- [Material provided]
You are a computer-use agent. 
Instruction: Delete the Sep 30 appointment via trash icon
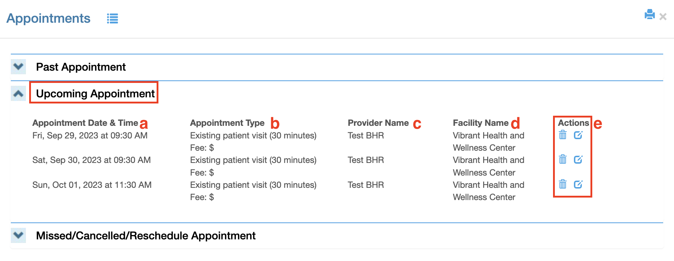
* * *
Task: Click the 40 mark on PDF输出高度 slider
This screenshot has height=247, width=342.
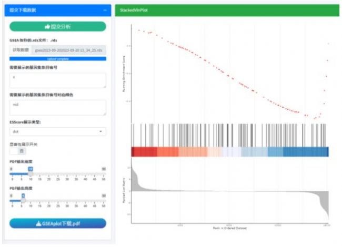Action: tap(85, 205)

- [Your objective] From the line holding "You are a computer-use agent." to the line holding "Instruction: Delete the", inclusive, restate each line above exactly as written.

- [Answer to this task]
You are a computer-use agent. 
Instruction: Delete the Sep 30 appointment via trash icon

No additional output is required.